In the last decade agritourism in theUnited States and Virginia has become a more viable option as a revenue stream for an existing farms or for new farmers looking to carve out a niche to support their families. This study of the last three Agricultural Census (2002, 2007, 2012) reveals some national and regional trends in the agritourism industry.

United States

The total number of farms that generated income from agritourism went from 28,016 in 2002 to 33,161 in 2012. This represents a 16 percent increase in that 10-years period.

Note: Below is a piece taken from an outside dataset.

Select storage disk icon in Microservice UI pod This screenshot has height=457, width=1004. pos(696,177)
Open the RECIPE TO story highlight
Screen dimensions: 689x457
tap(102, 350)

It is important to note that the number of farms with agritourism venues in the United States decreased in 2007 (Figure 1).

In terms of agritourism-based income, there was a more noticeable and continuous growth from 2002 to 2012 – an impressive 248 percent increase. Agritourism-related income was $202M in 2002, $567M in 2007, and $704M in the last census (Figure 2).



Figures 3 and 4 illustrate similar agritourism factors reported in 2002, 2007, and 2012 Agricultural Census for the three states surrounding Virginia.

North Carolina

North Carolina has been the leading state for agritourism in the states surrounding Virginia. North Carolina agritourism activities have experienced faster growth with 1,135 farms in 2012, 602 in 2007, and 622 in 2002. In terms of agritourism-based farm income, there was a noticeable increase from only $1.8M in 2002 to $17.6M in 2012. In summary, from 2002 to 2012, North Carolina agritourism experienced an increase of 82 percent in the number of farms and an impressive 843 percent growth in terms of agritourism-related income.


According to the Ag Census, there has been a recent increase in the numbers of agritourism operations in Virginia from 2007 (476 farms) to 2012 (814 farms) – a 70 percent increase.Farm income from agritourism also increased significantly in Virginia, from $2.8M in 2002 to $15.2M in 2012 – a 468 percent increase. Despite these upward trends, the gap between Virginia and North Carolina has widened in recent years.


For Maryland, Ag Census show more modest agritourism adoption. In 2007 there were 231 farms generating income from agritourism activities – a slight decrease from 238 farms in 2002.  In 2012, that number increased to 307 farms. On the other hand, farm income from agritourism experienced an actual decrease (1 percent) from $7.3M in 2007 to slightly less than $7.3M.

West Virginia

West Virginia lagged behind the other three states in terms of number of agritourism farms and income. More specifically, in 2012, West Virginia had only 174 farms generating income from agritourism and down one farm from 2002. This indicates less willingness of West Virginia farmers to adopt agritourism activities. Nevertheless, farm income from agritourism has increased, but at decreasing pace – a 116 percent increase from 2002 to 2012, and a 25 percent increase from 2007 to 2012. In summary, West Virginia agritourism industry continues to rank last in the region.